Several scale insects attack currants and gooseberries. The small scales (round or like any oyster shell) can easily be seen on dormant wood. These insects suck juices from the tender wood and sometimes occur on the fruit.

Aphids

Small greenish-yellow aphids feed on the under surface of young leaves at the tips of shoots. These leaves curl downward and have a blistered appearance. Red currants are particularly susceptible and affected leaves are weakened and may die.

Currant Sawfly

The larvae of this insect are smooth greenish worms with many black spots. The worms are about 20 mm (3/4 inch) long when fully grown. They feed on the edge of leaves and can strip plants of much of their foliage. When signs of feeding are noticed, usually early in the season, kill any worms present.

Currant Fruit Fly

The adult flies emerge about the time currants are in bloom. The female lays eggs in developing berries. The eggs hatch into maggots which feed inside the berries. Affected fruits of currants and gooseberries ripen prematurely and many drop to the ground before the normal harvest time. A small white maggot will be found in each fallen berry. The insect leaves the berry and spends the winter in the soil.

Premature Fruit Drop

Black currants frequently suffer from premature fruit drop several weeks after bloom. In Europe, this phenomenon is called "run-off" and is thought to be caused by lack of seed set in the fruit.
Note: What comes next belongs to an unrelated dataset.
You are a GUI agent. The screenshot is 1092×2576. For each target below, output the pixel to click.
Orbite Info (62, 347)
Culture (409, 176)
Run-off is a complex problem with a number of causes, including susceptible varieties, self-incompatibility, lack of pollination (too few pollinators or poor pollinating conditions), soil fertility levels, virus, currant fruit fly, drought, excessive moisture, Botrytis, frost or varietal intolerance of cold above 0°C temperatures.
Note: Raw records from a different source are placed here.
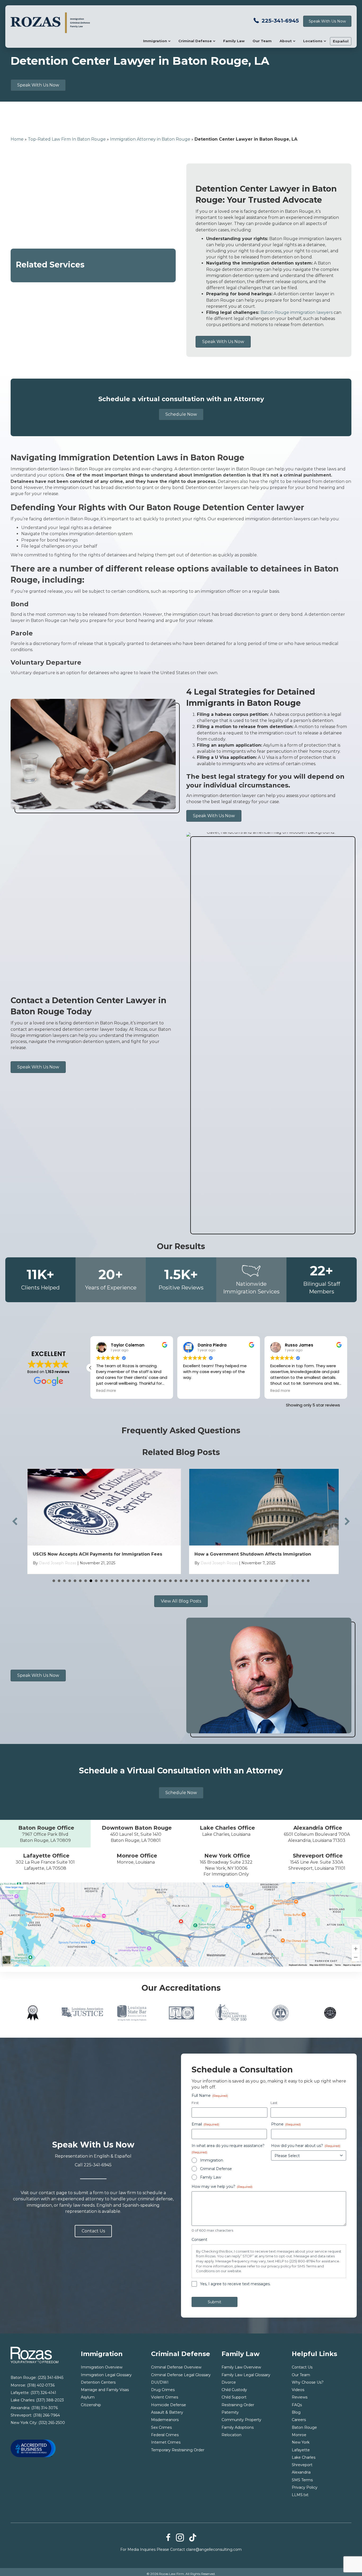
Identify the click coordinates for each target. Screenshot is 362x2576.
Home (17, 139)
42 (271, 1580)
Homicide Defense (168, 2404)
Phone (286, 2124)
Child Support (234, 2397)
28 (197, 1580)
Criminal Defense (195, 41)
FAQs (297, 2404)
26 (186, 1580)
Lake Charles (303, 2457)
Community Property (241, 2419)
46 (292, 1580)
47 (297, 1580)
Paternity (230, 2412)
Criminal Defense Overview (176, 2367)
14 (122, 1580)
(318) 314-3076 (44, 2407)
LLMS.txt (300, 2494)
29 (202, 1580)
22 (165, 1580)
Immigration (155, 41)
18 (144, 1580)
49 (308, 1580)
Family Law (234, 41)
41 (265, 1580)
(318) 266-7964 (46, 2415)
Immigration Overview (101, 2367)
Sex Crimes (161, 2427)
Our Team (262, 41)
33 (223, 1580)
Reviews (299, 2397)
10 (101, 1580)
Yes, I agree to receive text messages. (235, 2283)
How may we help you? (222, 2186)
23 (170, 1580)
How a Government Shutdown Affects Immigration (249, 1554)
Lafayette (301, 2450)
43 (276, 1580)
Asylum (88, 2397)
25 (181, 1580)
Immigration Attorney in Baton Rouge (150, 139)
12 (112, 1580)
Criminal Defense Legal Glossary (181, 2374)
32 (218, 1580)
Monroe (299, 2434)
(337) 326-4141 (43, 2392)
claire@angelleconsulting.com (214, 2549)
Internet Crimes (165, 2442)
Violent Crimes (164, 2397)
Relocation (231, 2434)
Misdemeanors (165, 2419)
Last (274, 2103)
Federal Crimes (165, 2434)
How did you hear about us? (305, 2145)
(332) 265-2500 (51, 2422)
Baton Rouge (304, 2427)
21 (159, 1580)
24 (175, 1580)
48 (303, 1580)
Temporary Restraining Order (177, 2450)
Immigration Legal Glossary (106, 2374)
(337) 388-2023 (50, 2400)
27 (191, 1580)
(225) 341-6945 (50, 2377)
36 (239, 1580)
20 (154, 1580)
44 (281, 1580)
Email (205, 2124)
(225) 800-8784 (302, 2261)
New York (301, 2442)
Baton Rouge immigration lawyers (297, 312)
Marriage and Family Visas (105, 2389)
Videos (298, 2389)
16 (133, 1580)
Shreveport (302, 2464)
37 (244, 1580)
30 (207, 1580)
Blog (296, 2412)
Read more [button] (142, 1390)
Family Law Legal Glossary (246, 2374)
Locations (313, 41)
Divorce (229, 2382)
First (195, 2103)
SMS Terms (302, 2480)
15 (128, 1580)
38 (250, 1580)
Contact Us (302, 2367)
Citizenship (91, 2404)
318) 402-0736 (41, 2385)
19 (149, 1580)
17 (138, 1580)
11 (106, 1580)
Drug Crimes (163, 2389)
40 (260, 1580)
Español (340, 41)
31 (212, 1580)
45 (287, 1580)
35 (234, 1580)
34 (228, 1580)
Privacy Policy (304, 2487)
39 (255, 1580)
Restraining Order (238, 2404)
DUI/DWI (160, 2382)
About (286, 41)
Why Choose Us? (308, 2382)
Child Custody (234, 2389)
Research at the Horticultural Research Institute found that the variety Magnus can lose 60% of its fruit if the overwintering buds are subjected to 2°C for two days when the fruit buds are at the grape stage, the period when the fruit buds are just beginning to expand (usually one or two weeks before flowering).

Many home gardeners have problems with premature fruit drop and in most cases, the variety that they are growing is susceptible to cold, above 0°C temperatures before bloom. Two varieties, Magnus and Willoughby, are particularly prone to this phenomenon. These varieties have been in widespread sale through nursery catalogues.

Growers should avoid planting these varieties. Non-fruiting, established Magnus or Willoughby bushes should be replaced by a known variety. Ben Alder and Ben Sarek produce less ethylene and are therefore less susceptible to "runoff".